Why The Point of Impact was Never Shopped

I love this story. It’s an adventure, it’s a love story, it’s a mystery, it’s a fantasy, and it’s a thriller. I began writing The Point of Impact in the late 1990s when I worked as a trainer for Chi-Chi’s Mexican Restaurant. I brought the first ten pages to work with me and a couple of employees were genuinely interested in the work. So, every week or so I would show up at work with another chapter, my readers weren’t shy about their enthusiasm for the story, and the next thing I knew I had amassed about a hundred and forty pages of material. 

I realized at that point that I had the makings of a novel on my hands.

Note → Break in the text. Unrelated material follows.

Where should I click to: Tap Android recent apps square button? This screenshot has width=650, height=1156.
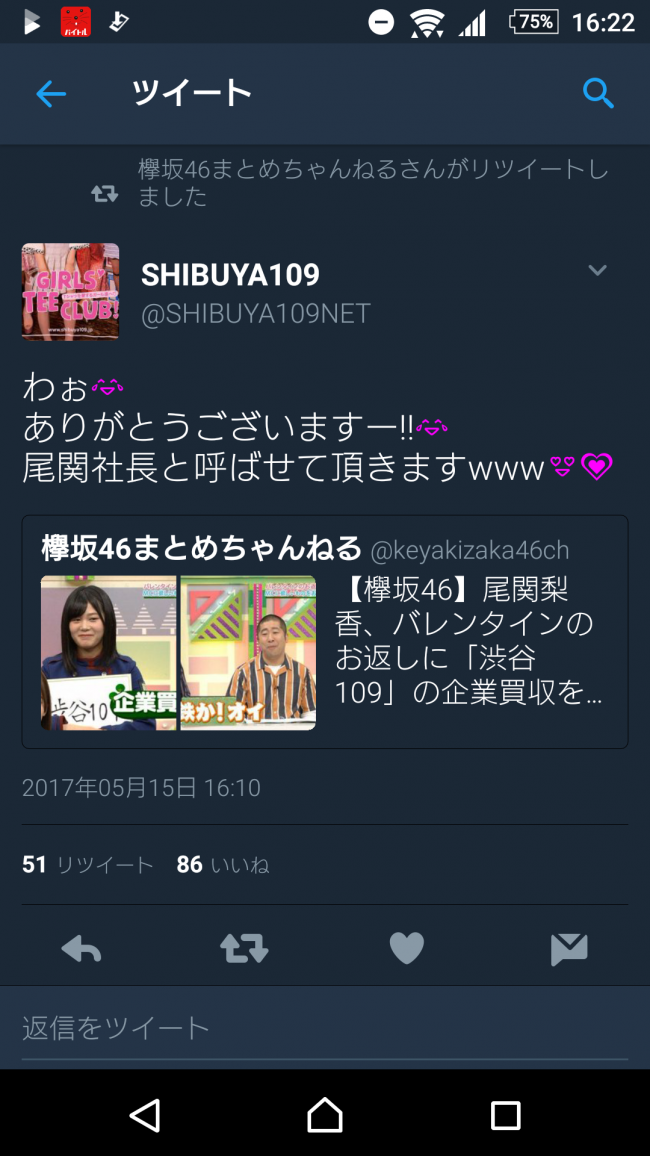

Motivated by the positive reception the story had garnered, I made the decision to shelve the project and go back to school. That’s when I enrolled in the English program at Kent State University, and this book is why I did it. 

After completing three years of courses the opportunity arose to complete The Point of Impact as a three-semester thesis project. I had an incredible committee of three professors from the English department and one from the Philosophy department. The experience was something that I will cherish for the rest of my life.

As a way of saying thank you to my committee for all of the time and work they put into the project, I formatted the book, designed the cover, printed four copies using Amazon’s Direct Printing service, and after I completed my defense, I gave those copies as gifts to my committee. That is where I went wrong.

I learned afterward, when I began my quest for representation, that no literary agent is interested in representing and trying to shop a previously self-published work. And, I know the question, “Does four copies really count?” Unfortunately, yes. Going through the steps it took to produce those four copies constitutes self-publishing. So, thoroughly disgusted and defeated, with a grand total of four copies sold, I gave up writing fiction for ten years. 

That is the terrible story of why The Point of Impact was never submitted for representation.